Especially preferred acids include caproic acid, caprylic acid, capric acid, lauric acid, myristic acid, palmitic acid, stearic acid, linoleic acid, alpha-linolenic acid (ALA) - and gamma-linoleic acid (GLA). Especially preferred methyl esters may be methyl esters of such fatty acids. Oils or fats which yield such fatty acids are preferred oils or fats. Especially preferred oils are flax seed (flax) oil (which can yield alpha-linolenic acid, ALA), borage seed (borage) oil (which can yield gamma-linolenic acid, GLA) and palm kernel oil (which can yield palmitic acid).

The fatty acid moieties, whether as free acids or methyl esters thereof or as components of a triglyceride, may be saturated or unsaturated.
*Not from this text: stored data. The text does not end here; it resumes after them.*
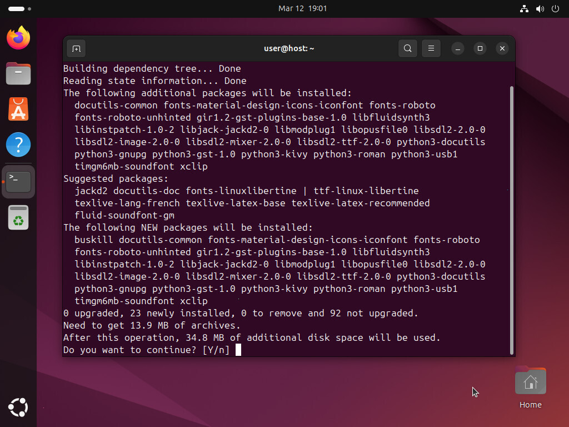
Task: Maximize the terminal window
Action: click(x=480, y=48)
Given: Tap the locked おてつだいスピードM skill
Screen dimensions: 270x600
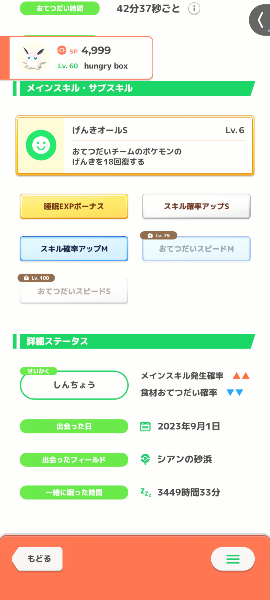Looking at the screenshot, I should pos(197,249).
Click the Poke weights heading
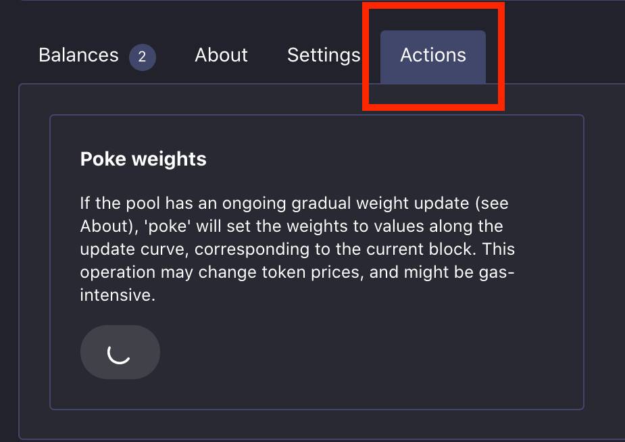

If unsaturated they may suitably have from 1 to 6 double bonds, preferably 1 to 3 double bonds. The fatty acids or methyl esters or parent oils or fats may have been hydrogenated.
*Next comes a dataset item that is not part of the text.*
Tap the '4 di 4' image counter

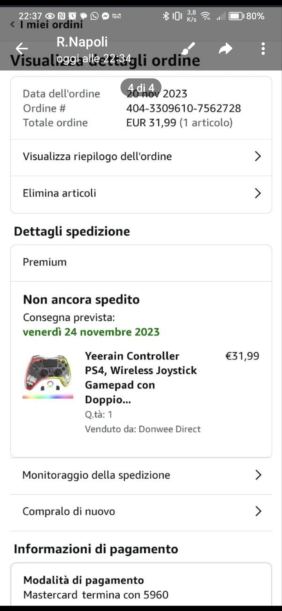pyautogui.click(x=141, y=87)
In one embodiment the fatty acid moieties, whether free acids or methyl esters thereof or as a component of a triglyceride, are saturated fatty acid moieties having an average molecular weight of less than 282 g/mol, preferably less than 260 g/mol, preferably less than 240 g/mol.

In one embodiment the fatty acid moieties, whether free acids or methyl esters thereof or as a component of a triglyceride, are unsaturated fatty acid moieties having an average molecular weight of less than 320 g/mol, preferably less than 300 g/mol.
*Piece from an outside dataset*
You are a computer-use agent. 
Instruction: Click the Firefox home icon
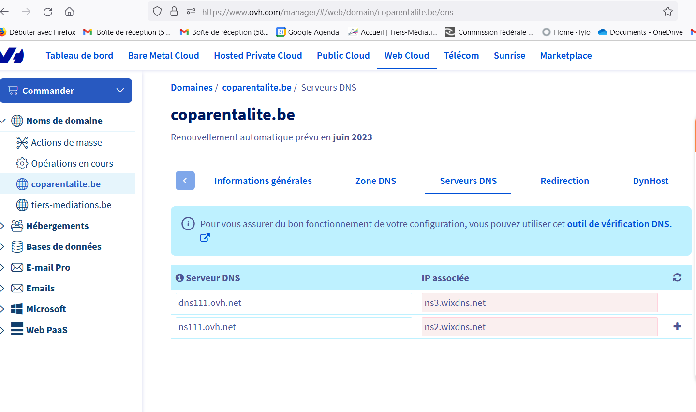coord(70,12)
Batches of polyglycerols may vary in their average molecular weight and in their distribution of components but the values stated in this specification define typical situations or typical average values.

Preferably the polyglycerol component B1) comprises polyglycerol-4. Polyglycerol-4 is a commercially available product sold under that name. Polyglycerol- 4 is a distribution of a polyglycerol compounds in which the average molecular weight of the polyglycerol is centred on polyglycerol-4.

Preferably the polyglycerol component B1) constitutes at least 50 %wt of polyglycerol compounds composed of 3 to 6 glycerol units, preferably at least 60 %wt, preferably at least 70 %wt, most preferably at least 85 %wt.

Preferably the polyglycerol component B1) constitutes at least 20 %wt of the compound tetraglycerol, preferably at least 25 %wt.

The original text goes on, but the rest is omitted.